# Exercise directions:
Copy the data exactly from the line that contains "Switch to Apple" through the line that contains "Select the Add tab", keeping both end lines and leaving out everything else.
# # # # # # #
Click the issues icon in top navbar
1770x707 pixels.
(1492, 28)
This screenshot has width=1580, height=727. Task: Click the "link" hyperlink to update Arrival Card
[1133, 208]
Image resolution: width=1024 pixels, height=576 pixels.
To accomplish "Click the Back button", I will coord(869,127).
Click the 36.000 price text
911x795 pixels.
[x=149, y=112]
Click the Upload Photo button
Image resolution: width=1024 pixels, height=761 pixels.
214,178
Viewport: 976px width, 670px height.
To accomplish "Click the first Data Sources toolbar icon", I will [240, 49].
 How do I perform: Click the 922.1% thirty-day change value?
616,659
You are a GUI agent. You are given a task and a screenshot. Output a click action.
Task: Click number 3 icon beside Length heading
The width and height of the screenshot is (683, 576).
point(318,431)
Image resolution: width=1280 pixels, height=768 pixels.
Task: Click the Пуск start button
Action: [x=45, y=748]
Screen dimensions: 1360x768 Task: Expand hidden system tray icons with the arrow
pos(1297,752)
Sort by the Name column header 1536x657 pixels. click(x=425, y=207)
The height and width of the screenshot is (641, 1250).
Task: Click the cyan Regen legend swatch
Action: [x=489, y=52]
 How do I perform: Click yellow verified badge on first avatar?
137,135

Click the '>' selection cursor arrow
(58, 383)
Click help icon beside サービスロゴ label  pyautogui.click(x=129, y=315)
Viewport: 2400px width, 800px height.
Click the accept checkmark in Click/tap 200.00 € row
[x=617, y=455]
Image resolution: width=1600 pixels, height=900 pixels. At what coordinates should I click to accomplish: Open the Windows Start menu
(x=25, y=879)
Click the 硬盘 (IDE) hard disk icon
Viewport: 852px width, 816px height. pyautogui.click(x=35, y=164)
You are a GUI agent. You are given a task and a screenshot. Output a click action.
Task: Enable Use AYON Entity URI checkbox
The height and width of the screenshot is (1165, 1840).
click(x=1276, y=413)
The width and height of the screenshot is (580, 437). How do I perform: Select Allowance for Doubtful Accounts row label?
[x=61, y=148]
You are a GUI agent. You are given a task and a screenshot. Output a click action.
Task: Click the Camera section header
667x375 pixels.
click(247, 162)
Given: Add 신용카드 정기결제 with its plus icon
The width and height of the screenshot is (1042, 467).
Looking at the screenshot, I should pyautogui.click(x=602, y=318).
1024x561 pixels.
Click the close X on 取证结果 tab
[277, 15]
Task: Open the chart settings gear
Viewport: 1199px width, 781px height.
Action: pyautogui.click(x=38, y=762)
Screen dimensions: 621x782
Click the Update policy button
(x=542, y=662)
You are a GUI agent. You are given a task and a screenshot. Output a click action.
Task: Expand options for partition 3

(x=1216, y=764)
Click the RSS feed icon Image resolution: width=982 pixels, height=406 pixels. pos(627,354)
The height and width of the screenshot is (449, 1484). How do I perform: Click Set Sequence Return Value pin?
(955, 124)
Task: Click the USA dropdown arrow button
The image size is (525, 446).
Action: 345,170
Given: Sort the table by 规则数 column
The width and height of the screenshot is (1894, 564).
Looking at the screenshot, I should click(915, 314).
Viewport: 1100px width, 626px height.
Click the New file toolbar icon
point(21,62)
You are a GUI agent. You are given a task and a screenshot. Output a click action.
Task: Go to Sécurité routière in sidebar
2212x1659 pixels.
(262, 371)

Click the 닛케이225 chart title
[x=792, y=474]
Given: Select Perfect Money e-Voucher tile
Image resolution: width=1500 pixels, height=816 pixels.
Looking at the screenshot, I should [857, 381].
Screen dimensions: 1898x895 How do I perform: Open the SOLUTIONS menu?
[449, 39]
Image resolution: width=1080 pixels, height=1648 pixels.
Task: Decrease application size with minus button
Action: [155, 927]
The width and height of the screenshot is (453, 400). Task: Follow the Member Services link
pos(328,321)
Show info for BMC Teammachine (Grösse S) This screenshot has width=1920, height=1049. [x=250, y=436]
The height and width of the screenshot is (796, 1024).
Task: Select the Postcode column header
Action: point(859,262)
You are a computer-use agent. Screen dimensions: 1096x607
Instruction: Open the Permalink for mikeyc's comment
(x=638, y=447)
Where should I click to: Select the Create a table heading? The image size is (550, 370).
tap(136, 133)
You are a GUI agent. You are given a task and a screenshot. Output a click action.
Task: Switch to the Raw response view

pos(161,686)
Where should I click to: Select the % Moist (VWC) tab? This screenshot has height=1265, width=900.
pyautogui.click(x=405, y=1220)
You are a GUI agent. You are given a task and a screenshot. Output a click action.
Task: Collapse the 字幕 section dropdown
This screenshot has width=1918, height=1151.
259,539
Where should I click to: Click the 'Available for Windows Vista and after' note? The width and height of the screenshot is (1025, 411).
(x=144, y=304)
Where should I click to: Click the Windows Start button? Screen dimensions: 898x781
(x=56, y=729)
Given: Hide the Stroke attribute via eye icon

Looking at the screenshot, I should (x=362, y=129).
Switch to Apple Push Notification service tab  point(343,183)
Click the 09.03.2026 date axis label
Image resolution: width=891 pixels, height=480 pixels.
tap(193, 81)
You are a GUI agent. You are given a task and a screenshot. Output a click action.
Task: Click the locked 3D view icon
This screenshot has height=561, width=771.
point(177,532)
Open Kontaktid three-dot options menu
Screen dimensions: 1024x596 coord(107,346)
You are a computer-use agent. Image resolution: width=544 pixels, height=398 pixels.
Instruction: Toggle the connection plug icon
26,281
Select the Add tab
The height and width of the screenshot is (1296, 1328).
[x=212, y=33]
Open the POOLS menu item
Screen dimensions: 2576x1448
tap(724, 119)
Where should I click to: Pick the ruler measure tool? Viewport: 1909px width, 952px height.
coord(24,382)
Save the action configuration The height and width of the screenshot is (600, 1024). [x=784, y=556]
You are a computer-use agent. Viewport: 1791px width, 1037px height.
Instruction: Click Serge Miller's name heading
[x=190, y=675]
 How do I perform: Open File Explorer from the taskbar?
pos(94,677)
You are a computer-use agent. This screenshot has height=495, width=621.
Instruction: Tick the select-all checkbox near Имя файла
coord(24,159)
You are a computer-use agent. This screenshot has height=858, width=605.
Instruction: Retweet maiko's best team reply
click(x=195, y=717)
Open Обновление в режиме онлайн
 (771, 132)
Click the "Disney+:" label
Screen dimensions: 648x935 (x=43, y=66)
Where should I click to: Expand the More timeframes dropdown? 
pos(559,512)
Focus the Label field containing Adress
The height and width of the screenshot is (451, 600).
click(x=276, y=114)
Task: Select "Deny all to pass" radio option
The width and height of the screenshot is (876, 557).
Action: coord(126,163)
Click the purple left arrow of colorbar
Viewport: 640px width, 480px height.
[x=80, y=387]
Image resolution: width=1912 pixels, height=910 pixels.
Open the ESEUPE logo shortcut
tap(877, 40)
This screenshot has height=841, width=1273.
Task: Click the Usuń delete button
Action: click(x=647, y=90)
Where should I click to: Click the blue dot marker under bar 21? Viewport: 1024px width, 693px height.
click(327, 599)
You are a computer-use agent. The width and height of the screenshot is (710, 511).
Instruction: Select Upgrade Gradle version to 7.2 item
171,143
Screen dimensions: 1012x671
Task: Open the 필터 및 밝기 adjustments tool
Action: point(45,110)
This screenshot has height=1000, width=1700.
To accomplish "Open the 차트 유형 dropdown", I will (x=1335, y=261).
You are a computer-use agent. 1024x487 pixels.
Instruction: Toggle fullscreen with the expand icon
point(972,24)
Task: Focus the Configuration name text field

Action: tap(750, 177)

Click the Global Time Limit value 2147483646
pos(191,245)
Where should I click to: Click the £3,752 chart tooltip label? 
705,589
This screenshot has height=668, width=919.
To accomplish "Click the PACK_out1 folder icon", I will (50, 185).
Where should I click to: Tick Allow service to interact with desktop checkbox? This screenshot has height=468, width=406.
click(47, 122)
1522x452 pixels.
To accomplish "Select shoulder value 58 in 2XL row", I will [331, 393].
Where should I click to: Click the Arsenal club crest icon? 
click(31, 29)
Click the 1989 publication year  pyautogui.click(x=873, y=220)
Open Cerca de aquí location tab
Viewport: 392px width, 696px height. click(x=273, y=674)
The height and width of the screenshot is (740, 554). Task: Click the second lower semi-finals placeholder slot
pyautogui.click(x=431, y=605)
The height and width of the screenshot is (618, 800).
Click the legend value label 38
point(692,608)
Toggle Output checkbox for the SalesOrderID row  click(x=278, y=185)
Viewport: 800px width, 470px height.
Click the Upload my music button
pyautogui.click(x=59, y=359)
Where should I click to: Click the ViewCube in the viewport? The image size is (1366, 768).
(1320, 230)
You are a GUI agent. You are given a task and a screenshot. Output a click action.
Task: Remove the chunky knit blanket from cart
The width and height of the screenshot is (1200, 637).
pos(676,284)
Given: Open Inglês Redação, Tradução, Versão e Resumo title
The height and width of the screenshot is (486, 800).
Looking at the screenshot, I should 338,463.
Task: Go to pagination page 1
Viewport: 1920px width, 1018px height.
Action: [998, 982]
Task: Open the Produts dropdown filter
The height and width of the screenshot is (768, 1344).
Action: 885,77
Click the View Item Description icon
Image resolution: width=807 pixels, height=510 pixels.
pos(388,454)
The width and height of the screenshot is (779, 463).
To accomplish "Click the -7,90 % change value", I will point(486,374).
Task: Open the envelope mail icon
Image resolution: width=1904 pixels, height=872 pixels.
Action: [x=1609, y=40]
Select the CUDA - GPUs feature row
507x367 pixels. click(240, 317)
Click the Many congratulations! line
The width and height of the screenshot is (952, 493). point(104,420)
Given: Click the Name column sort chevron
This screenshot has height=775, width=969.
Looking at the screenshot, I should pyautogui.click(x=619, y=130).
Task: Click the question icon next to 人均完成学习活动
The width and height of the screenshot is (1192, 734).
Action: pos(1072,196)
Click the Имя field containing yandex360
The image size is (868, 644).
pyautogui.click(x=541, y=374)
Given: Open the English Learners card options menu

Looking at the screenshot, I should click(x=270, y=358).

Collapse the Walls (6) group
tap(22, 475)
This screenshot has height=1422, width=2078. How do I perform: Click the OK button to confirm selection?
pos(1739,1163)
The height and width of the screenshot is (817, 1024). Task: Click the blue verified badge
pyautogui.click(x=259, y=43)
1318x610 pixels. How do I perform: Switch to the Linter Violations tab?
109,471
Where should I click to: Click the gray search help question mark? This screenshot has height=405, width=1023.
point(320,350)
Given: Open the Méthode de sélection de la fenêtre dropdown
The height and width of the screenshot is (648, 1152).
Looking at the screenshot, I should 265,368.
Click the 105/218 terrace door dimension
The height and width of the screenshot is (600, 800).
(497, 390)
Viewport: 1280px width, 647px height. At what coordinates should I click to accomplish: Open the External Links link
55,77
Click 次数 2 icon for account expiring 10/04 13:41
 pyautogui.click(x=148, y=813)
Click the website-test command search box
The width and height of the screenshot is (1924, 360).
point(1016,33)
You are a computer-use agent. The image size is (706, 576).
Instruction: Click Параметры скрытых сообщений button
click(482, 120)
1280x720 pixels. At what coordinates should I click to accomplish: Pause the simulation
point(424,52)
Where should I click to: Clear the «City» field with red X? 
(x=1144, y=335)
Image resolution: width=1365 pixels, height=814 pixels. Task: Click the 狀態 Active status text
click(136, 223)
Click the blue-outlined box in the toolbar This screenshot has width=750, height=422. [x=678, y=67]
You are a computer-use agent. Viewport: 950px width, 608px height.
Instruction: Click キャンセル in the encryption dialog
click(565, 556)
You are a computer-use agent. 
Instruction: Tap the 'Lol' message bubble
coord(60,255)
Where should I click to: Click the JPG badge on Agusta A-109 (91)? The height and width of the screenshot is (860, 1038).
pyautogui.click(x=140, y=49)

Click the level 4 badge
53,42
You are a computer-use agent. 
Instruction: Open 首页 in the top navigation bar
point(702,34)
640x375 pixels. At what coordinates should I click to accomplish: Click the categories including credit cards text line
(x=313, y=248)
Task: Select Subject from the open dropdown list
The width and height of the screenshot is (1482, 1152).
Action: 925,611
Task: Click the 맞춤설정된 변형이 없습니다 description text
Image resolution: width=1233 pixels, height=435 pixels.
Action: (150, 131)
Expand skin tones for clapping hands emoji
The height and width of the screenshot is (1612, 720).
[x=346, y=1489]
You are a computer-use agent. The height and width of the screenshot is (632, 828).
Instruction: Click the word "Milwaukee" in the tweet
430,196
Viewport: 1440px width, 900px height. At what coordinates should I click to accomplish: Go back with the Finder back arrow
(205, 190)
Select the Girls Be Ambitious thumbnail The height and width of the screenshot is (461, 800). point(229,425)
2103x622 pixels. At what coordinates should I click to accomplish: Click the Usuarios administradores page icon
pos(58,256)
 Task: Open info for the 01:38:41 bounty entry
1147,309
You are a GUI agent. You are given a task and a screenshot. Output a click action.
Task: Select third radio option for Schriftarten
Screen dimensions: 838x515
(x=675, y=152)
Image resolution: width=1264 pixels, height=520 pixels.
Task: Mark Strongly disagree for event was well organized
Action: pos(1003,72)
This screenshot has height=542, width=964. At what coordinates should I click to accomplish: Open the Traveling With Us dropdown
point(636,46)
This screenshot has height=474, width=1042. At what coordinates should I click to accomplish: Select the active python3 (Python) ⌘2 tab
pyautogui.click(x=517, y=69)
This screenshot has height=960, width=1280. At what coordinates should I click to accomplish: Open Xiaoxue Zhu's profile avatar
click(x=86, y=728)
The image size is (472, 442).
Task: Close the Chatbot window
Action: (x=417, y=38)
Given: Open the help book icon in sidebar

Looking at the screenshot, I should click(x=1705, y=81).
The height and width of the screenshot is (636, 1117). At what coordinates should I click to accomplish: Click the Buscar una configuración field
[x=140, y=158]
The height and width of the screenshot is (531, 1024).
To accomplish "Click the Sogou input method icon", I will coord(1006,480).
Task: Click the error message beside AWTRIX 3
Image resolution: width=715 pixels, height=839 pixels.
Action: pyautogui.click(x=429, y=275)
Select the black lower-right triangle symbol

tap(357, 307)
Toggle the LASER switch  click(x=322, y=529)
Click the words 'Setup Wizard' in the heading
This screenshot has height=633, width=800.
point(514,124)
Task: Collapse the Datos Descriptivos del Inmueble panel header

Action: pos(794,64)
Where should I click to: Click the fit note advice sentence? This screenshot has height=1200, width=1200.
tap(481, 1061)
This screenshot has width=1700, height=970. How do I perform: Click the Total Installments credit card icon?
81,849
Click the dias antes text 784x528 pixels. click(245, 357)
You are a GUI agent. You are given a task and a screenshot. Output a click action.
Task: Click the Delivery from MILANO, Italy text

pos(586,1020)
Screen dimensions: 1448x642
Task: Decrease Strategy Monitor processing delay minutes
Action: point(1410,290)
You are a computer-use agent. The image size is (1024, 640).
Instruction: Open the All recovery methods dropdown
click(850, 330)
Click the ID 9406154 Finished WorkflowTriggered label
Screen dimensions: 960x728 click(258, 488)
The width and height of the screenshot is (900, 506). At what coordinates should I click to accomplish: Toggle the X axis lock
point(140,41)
# # # # # # #
# Exercise answer:
Switch to Apple Push Notification service tab  point(343,183)
Click the 09.03.2026 date axis label
Image resolution: width=891 pixels, height=480 pixels.
tap(193, 81)
You are a GUI agent. You are given a task and a screenshot. Output a click action.
Task: Click the locked 3D view icon
This screenshot has height=561, width=771.
point(177,532)
Open Kontaktid three-dot options menu
Screen dimensions: 1024x596 coord(107,346)
You are a computer-use agent. Image resolution: width=544 pixels, height=398 pixels.
Instruction: Toggle the connection plug icon
26,281
Select the Add tab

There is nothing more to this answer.